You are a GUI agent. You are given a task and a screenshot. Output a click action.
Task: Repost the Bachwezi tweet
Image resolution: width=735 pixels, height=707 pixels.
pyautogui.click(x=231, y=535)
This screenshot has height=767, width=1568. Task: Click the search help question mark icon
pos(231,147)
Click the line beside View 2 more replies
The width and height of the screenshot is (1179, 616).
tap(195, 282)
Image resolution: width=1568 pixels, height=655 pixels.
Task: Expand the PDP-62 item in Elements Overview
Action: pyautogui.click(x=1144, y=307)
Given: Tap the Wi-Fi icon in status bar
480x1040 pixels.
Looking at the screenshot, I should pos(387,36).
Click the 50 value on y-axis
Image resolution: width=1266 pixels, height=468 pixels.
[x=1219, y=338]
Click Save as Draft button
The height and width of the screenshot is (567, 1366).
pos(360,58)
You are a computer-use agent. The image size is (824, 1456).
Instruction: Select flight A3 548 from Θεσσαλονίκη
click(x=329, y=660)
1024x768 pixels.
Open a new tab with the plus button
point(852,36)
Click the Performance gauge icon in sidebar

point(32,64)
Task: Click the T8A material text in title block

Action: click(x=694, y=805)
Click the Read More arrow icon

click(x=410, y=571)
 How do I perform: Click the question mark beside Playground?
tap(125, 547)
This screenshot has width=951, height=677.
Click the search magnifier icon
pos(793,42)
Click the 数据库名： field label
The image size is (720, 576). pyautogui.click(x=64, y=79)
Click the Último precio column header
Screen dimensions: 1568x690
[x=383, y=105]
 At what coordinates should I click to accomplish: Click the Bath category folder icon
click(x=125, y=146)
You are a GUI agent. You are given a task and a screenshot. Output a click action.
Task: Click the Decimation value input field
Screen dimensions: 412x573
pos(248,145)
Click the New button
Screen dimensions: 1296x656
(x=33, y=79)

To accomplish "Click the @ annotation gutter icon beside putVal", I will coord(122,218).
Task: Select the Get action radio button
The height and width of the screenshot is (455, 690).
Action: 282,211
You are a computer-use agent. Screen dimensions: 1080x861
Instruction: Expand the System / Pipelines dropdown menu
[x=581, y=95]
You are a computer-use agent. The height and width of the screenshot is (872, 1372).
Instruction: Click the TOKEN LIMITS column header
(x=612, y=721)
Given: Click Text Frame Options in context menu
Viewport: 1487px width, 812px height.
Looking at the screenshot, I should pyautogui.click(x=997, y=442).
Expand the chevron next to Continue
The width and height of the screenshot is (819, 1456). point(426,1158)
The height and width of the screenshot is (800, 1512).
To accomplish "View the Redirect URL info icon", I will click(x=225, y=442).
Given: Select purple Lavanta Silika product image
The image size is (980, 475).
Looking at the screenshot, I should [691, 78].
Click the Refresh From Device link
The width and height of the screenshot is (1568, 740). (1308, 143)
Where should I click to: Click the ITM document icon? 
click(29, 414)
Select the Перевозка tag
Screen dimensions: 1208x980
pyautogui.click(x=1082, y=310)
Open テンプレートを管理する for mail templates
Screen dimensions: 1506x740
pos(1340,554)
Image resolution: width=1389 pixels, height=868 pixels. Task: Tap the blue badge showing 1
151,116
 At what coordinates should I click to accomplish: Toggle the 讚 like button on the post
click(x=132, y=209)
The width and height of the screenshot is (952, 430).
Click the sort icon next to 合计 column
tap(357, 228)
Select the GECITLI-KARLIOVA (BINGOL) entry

###

## Your instructions
Can you rewrite all of the material above, replacing "column header" with "column heading" and leaving everything else unchanged?

## Exercise output
You are a GUI agent. You are given a task and a screenshot. Output a click action.
Task: Repost the Bachwezi tweet
Image resolution: width=735 pixels, height=707 pixels.
pyautogui.click(x=231, y=535)
This screenshot has height=767, width=1568. Task: Click the search help question mark icon
pos(231,147)
Click the line beside View 2 more replies
The width and height of the screenshot is (1179, 616).
tap(195, 282)
Image resolution: width=1568 pixels, height=655 pixels.
Task: Expand the PDP-62 item in Elements Overview
Action: pyautogui.click(x=1144, y=307)
Given: Tap the Wi-Fi icon in status bar
480x1040 pixels.
Looking at the screenshot, I should pos(387,36).
Click the 50 value on y-axis
Image resolution: width=1266 pixels, height=468 pixels.
[x=1219, y=338]
Click Save as Draft button
The height and width of the screenshot is (567, 1366).
pos(360,58)
You are a computer-use agent. The image size is (824, 1456).
Instruction: Select flight A3 548 from Θεσσαλονίκη
click(x=329, y=660)
1024x768 pixels.
Open a new tab with the plus button
point(852,36)
Click the Performance gauge icon in sidebar

point(32,64)
Task: Click the T8A material text in title block

Action: click(x=694, y=805)
Click the Read More arrow icon

click(x=410, y=571)
 How do I perform: Click the question mark beside Playground?
tap(125, 547)
This screenshot has width=951, height=677.
Click the search magnifier icon
pos(793,42)
Click the 数据库名： field label
The image size is (720, 576). pyautogui.click(x=64, y=79)
Click the Último precio column heading
Screen dimensions: 1568x690
[x=383, y=105]
 At what coordinates should I click to accomplish: Click the Bath category folder icon
click(x=125, y=146)
You are a GUI agent. You are given a task and a screenshot. Output a click action.
Task: Click the Decimation value input field
Screen dimensions: 412x573
pos(248,145)
Click the New button
Screen dimensions: 1296x656
(x=33, y=79)

To accomplish "Click the @ annotation gutter icon beside putVal", I will coord(122,218).
Task: Select the Get action radio button
The height and width of the screenshot is (455, 690).
Action: 282,211
You are a computer-use agent. Screen dimensions: 1080x861
Instruction: Expand the System / Pipelines dropdown menu
[x=581, y=95]
You are a computer-use agent. The height and width of the screenshot is (872, 1372).
Instruction: Click the TOKEN LIMITS column heading
(x=612, y=721)
Given: Click Text Frame Options in context menu
Viewport: 1487px width, 812px height.
Looking at the screenshot, I should pyautogui.click(x=997, y=442).
Expand the chevron next to Continue
The width and height of the screenshot is (819, 1456). point(426,1158)
The height and width of the screenshot is (800, 1512).
To accomplish "View the Redirect URL info icon", I will click(x=225, y=442).
Given: Select purple Lavanta Silika product image
The image size is (980, 475).
Looking at the screenshot, I should [691, 78].
Click the Refresh From Device link
The width and height of the screenshot is (1568, 740). (1308, 143)
Where should I click to: Click the ITM document icon? 
click(29, 414)
Select the Перевозка tag
Screen dimensions: 1208x980
pyautogui.click(x=1082, y=310)
Open テンプレートを管理する for mail templates
Screen dimensions: 1506x740
pos(1340,554)
Image resolution: width=1389 pixels, height=868 pixels. Task: Tap the blue badge showing 1
151,116
 At what coordinates should I click to accomplish: Toggle the 讚 like button on the post
click(x=132, y=209)
The width and height of the screenshot is (952, 430).
Click the sort icon next to 合计 column
tap(357, 228)
Select the GECITLI-KARLIOVA (BINGOL) entry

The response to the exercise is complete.